▸ THE PROBLEM:
Copy out, in full, each line of the items below that contains the string "pixels". Case counts, so a line matches only when the capitalization is the same.
— BEGIN EXERCISE MATERIALS —
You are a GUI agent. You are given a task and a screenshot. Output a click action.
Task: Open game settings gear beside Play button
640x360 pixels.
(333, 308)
— END EXERCISE MATERIALS —
— BEGIN EXERCISE MATERIALS —
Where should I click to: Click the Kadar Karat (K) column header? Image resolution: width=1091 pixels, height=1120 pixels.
— END EXERCISE MATERIALS —
— BEGIN EXERCISE MATERIALS —
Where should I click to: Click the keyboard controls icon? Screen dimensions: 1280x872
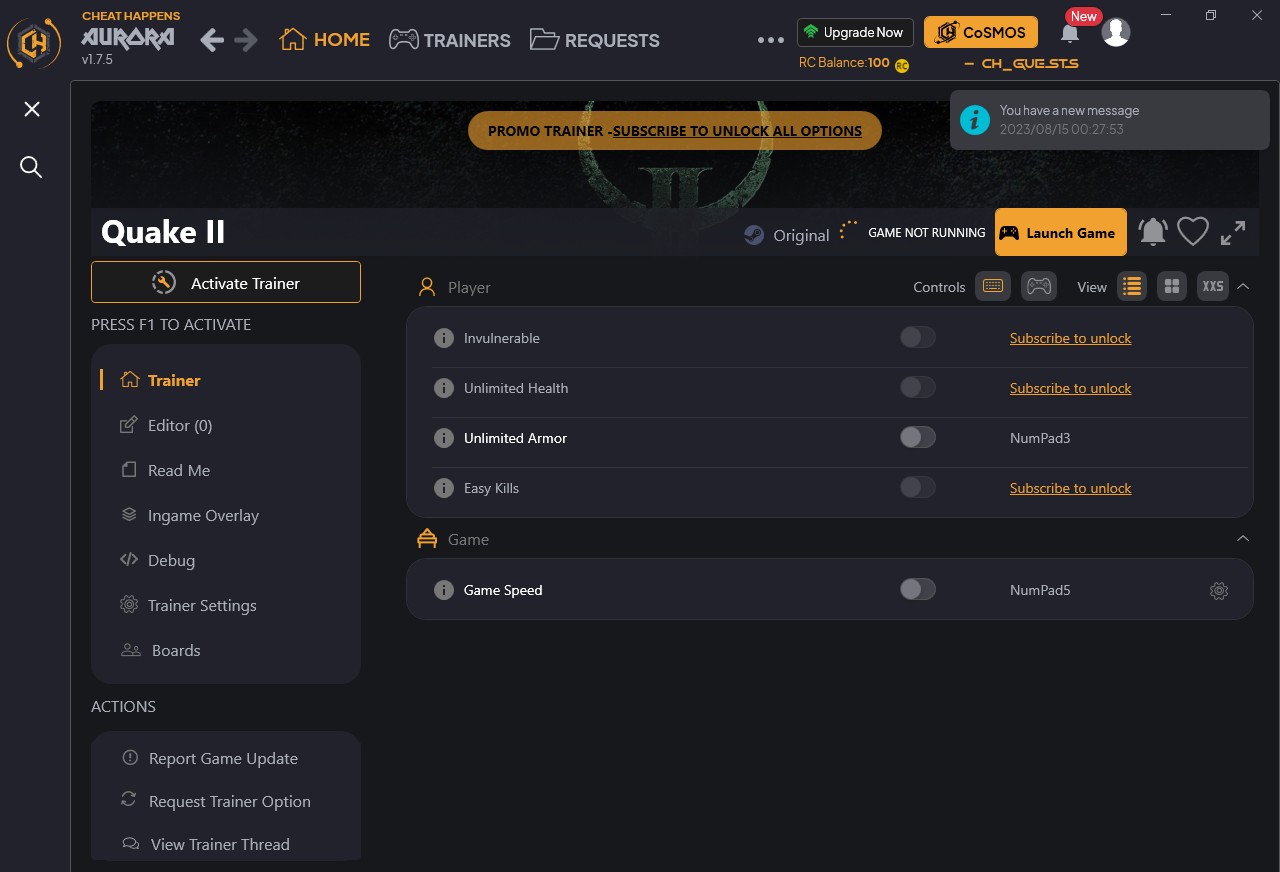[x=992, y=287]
— END EXERCISE MATERIALS —
▸ EXERCISE RESULT:
640x360 pixels.
Where should I click to: Click the Kadar Karat (K) column header? Image resolution: width=1091 pixels, height=1120 pixels.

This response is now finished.